The new directive, issued through Tariff Interpretation Order (TIO) No. 2025/003, is part of the government’s strategy to generate additional revenue to reduce energy sector shortfalls, clear legacy debts, and stabilise the national power supply.
Per the GRA’s directive, the Energy Sector Shortfall and Debt Repayment Levy has seen notable increases across several petroleum products:
Super Petrol now rises from GH¢0.95 to GH¢1.95, Diesel and Marine Gas Oil (Foreign) from GH¢0.93 to GH¢1.93, Local Marine Gas Oil from GH¢0.03 to GH¢0.23, and Heavy Fuel Oil from GH¢0.04 to GH¢0.24.
Partially Refined Oil (Naphtha) also rises from GH¢0.95 to GH¢1.95, while LPG remains unchanged at GH¢0.73. Commissioner-General Anthony Kwasi Sarpong has instructed full compliance at all ports and fuel stations, with transitional provisions applying to products lifted before the effective date.
Meanwhile, Lawyer and Senior Vice President of IMANI-Africa, Kofi Bentil, has slammed the government’s decision, asserting that the levy is a misguided response to structural failures.

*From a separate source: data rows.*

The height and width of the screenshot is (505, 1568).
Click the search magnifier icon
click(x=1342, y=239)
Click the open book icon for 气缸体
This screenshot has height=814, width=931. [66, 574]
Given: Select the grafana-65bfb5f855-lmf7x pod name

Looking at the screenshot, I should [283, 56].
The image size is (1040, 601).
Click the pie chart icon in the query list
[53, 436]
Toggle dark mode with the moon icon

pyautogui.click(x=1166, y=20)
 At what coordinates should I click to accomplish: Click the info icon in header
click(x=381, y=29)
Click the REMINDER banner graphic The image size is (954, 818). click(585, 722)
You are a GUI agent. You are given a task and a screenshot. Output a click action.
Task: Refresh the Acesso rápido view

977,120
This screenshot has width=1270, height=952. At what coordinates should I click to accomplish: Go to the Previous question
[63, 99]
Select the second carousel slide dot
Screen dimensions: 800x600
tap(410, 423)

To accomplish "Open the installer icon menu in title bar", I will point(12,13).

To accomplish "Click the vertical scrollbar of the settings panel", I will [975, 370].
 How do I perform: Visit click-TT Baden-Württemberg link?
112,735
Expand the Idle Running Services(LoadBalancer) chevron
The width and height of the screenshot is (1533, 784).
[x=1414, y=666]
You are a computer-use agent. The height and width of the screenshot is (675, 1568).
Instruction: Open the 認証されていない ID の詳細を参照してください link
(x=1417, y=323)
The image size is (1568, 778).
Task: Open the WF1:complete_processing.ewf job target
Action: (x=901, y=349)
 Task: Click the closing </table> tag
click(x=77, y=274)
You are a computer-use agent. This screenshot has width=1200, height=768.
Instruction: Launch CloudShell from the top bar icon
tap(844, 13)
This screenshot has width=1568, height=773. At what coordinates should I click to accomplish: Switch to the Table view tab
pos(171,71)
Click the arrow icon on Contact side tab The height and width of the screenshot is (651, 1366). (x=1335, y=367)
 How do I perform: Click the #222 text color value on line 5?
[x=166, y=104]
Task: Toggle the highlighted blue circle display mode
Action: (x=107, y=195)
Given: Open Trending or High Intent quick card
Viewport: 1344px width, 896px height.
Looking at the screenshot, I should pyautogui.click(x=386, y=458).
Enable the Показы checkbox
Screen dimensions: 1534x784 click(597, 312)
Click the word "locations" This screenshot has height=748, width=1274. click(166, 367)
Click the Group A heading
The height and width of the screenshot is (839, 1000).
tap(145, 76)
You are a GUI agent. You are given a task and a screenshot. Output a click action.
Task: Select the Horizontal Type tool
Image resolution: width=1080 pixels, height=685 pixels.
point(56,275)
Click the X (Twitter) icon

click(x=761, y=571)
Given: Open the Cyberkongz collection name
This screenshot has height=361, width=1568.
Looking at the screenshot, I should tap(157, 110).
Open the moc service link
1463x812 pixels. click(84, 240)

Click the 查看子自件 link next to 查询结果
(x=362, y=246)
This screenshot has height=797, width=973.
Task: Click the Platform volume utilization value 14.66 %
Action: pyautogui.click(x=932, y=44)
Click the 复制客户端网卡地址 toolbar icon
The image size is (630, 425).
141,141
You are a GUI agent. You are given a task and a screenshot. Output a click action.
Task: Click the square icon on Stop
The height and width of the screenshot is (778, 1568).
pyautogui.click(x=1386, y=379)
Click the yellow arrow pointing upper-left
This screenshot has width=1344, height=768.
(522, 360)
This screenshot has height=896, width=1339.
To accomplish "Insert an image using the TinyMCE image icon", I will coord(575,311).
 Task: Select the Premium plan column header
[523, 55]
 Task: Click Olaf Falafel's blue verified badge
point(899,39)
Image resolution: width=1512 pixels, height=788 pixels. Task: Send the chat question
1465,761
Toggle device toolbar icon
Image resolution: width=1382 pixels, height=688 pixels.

“The problem in our energy sector will not be solved by taxes. The problem in our energy sector is a problem of incompetence and corruption,” Bentil argued in aninterview on Saturday, June 7.
“The people who run the energy sector—check—when they leave, they leave very rich.” He contended that without addressing mismanagement, additional levies will only burden consumers without fixing the sector’s underlying issues.